Brenda flipped open the folder. Staring back at her was a photograph of the very same officer who had just been forced onto his knees on the mall floor: Officer Marcus Turner. A decorated local veteran on paper, but a ghost on the federal radar.
“Turner controls the territory,” Winters explained, leaning over the table. “He runs protection for the cartel’s local transit hub. He screens the couriers, clears the highway routes, and uses his badge to shake down anyone who gets too close to the money. If a courier doesn’t pay Turner’s corrupt tax, they simply vanish.”
Brenda closed the file, her mind already moving three steps ahead. “He’s careful. Local cops don’t roll on their own, and the cartel doesn’t keep a paper trail. How do we get inside?”
“We don’t go through his department,” Winters said grimly. “We go through his playground. Riverside Galleria Mall. That’s where he handles his cash drop-offs. We need someone on the pavement. Someone he thinks he can bully.”
Three weeks later, Brenda Anderson ceased to exist. In her place was Maya Vance, a quiet, low-profile retail worker who took a minimum-wage job at a jewelry kiosk right in the center of the Riverside Galleria. For eighteen long months, Brenda watched Turner. She logged his arrival times, noted his subtle nods to unmarked delivery vans, and recorded the cash-stuffed shopping bags he routinely intercepted from cartel couriers under the guise of “random searches.”

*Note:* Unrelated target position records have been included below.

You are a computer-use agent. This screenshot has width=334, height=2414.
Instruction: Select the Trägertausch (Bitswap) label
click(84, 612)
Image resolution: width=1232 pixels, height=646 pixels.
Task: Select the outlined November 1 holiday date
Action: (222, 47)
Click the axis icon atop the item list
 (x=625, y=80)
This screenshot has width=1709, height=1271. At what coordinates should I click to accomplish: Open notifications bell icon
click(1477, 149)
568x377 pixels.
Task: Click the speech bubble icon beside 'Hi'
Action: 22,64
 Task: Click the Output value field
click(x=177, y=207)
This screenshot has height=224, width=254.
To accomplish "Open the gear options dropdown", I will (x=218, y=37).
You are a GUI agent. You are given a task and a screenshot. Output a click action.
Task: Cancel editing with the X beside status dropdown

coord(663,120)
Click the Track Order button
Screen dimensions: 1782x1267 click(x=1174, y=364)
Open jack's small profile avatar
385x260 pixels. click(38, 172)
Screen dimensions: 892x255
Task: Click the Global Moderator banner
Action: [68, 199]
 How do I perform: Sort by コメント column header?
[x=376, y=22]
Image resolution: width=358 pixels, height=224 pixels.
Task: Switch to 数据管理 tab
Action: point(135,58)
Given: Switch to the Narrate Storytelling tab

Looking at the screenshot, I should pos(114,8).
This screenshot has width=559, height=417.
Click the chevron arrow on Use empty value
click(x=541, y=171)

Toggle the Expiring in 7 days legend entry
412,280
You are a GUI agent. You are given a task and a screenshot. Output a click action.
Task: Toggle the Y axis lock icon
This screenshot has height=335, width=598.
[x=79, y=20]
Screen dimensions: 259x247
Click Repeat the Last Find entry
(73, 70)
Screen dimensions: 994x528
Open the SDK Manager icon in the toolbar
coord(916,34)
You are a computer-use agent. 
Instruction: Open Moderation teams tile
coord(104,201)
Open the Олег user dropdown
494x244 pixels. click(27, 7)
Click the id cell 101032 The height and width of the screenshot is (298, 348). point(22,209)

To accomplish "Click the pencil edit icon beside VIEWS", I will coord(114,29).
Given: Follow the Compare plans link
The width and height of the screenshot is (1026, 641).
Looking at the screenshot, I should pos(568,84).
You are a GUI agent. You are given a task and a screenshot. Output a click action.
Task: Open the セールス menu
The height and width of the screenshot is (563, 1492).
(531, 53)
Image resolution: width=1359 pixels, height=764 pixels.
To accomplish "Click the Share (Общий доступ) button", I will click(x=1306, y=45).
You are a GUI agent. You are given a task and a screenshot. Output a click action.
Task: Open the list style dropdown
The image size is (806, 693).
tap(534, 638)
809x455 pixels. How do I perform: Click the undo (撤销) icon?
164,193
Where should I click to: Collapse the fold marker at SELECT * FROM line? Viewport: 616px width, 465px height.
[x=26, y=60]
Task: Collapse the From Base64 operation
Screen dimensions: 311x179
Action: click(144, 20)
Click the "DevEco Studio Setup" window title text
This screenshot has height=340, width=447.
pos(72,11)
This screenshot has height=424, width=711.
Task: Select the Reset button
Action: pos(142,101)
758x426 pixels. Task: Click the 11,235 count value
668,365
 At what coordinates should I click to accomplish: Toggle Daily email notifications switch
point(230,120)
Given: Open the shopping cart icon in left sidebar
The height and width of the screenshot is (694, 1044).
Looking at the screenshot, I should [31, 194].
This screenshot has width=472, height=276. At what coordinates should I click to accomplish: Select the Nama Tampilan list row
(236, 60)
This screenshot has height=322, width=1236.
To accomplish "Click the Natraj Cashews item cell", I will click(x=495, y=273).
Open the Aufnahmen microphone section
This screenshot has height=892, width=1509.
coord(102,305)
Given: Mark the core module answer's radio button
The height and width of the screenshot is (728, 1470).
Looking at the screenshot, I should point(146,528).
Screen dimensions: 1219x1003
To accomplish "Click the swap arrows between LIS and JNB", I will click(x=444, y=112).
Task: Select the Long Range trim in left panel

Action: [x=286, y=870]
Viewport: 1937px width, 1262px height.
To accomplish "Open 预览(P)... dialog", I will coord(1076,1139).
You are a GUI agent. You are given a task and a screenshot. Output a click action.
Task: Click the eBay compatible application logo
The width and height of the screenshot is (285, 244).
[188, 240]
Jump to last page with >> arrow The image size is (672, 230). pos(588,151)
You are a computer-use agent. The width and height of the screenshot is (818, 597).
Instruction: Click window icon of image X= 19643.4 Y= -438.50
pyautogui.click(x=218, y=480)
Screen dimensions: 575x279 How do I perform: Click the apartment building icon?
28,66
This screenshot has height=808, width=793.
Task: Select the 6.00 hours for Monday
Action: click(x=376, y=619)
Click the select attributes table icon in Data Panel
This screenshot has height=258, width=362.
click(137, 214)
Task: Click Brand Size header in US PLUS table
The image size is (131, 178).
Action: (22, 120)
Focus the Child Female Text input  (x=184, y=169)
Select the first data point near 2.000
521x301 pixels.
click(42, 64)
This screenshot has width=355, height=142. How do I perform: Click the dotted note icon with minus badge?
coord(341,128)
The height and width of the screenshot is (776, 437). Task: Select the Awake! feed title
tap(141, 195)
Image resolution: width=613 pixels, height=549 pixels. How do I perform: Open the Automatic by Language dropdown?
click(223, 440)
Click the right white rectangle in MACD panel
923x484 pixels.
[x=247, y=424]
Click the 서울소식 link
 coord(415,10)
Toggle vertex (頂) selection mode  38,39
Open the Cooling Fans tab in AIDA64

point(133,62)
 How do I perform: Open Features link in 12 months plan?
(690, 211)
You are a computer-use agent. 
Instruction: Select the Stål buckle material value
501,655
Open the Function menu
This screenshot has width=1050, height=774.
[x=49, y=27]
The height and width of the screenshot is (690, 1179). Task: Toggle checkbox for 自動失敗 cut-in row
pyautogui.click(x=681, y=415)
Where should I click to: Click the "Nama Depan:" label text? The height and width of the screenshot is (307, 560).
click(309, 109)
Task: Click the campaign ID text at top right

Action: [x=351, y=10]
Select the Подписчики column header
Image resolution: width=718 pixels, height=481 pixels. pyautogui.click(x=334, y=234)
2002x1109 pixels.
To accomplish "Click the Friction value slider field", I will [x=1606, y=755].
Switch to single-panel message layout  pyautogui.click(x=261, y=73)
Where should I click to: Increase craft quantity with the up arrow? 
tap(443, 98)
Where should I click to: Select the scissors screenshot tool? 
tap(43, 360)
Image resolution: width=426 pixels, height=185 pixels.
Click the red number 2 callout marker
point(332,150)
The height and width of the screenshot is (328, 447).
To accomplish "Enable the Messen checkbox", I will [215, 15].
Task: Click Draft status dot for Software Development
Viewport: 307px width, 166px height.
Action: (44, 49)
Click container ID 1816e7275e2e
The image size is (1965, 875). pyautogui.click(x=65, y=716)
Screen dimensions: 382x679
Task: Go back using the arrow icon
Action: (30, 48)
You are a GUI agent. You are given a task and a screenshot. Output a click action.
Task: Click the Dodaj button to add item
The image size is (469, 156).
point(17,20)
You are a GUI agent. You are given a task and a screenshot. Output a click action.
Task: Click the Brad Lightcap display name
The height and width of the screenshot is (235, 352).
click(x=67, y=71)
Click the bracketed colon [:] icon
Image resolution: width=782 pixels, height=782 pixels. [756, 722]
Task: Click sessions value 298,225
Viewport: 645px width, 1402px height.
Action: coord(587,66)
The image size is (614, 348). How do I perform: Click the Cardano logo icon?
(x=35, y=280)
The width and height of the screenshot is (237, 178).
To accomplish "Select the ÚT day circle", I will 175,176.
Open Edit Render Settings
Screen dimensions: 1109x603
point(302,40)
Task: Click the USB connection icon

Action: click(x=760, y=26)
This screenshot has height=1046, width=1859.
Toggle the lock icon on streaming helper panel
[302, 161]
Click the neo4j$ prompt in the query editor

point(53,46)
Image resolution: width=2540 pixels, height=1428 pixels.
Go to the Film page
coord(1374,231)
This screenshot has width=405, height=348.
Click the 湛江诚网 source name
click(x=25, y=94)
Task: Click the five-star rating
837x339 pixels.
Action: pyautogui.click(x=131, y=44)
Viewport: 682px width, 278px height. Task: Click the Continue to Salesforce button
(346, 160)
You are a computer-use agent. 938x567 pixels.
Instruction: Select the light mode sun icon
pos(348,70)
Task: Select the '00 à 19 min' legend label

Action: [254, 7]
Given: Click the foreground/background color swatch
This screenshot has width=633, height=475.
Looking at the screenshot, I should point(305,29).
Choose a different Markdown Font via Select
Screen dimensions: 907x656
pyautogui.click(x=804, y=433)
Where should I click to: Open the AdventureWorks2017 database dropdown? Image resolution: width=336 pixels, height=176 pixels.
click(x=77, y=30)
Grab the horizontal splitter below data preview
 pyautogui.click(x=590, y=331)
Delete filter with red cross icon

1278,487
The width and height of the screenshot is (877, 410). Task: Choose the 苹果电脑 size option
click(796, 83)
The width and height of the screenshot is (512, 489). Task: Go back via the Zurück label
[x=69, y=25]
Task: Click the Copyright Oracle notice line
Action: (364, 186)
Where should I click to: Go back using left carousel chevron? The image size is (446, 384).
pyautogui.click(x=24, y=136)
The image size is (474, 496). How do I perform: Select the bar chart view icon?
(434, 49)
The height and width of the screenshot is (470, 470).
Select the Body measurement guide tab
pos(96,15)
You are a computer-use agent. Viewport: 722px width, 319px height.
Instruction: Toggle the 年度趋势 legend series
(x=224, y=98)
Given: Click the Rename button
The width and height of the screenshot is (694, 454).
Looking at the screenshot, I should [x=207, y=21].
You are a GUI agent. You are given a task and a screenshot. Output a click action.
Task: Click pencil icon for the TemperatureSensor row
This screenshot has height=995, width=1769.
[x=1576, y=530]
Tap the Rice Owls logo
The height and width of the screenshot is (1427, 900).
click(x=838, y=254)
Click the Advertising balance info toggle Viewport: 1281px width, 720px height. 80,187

She became part of the background noise of the mall. Turner grew comfortable around her, viewing her as just another insignificant face in his kingdom. He had no idea that every time he walked past her kiosk, his conversations were being captured by a micro-transmitter hidden inside her employee name tag.
The federal net was closing fast, but Turner’s arrogance outpaced his caution. On that cold December afternoon, Brenda intercepted a crucial ledger containing the pipeline’s entire transit route map before Turner could get his hands on it. Realizing the kiosk girl had seen too much, Turner cornered her. When she tried to delay him by questioning the price of an item, his temper flared. He went for the chokehold—a brutal, public demonstration of unchecked power meant to terrify the crowded mall into silence.
But he had miscalculated. The twenty people standing around him weren’t helpless holiday shoppers. They were Brenda’s tactical team, moving in absolute lockstep.
Now, pinned to the polished tile floor under the bright Christmas decorations, Turner looked up at the woman he had just choked. The helpless kiosk worker was gone. In her place stood Special Agent Brenda Anderson, holding a pair of steel handcuffs.
“The pipeline stops today, Marcus,” Brenda said, wiping her mouth as the federal agents hauled him away. “Your eighteen months are officially up.”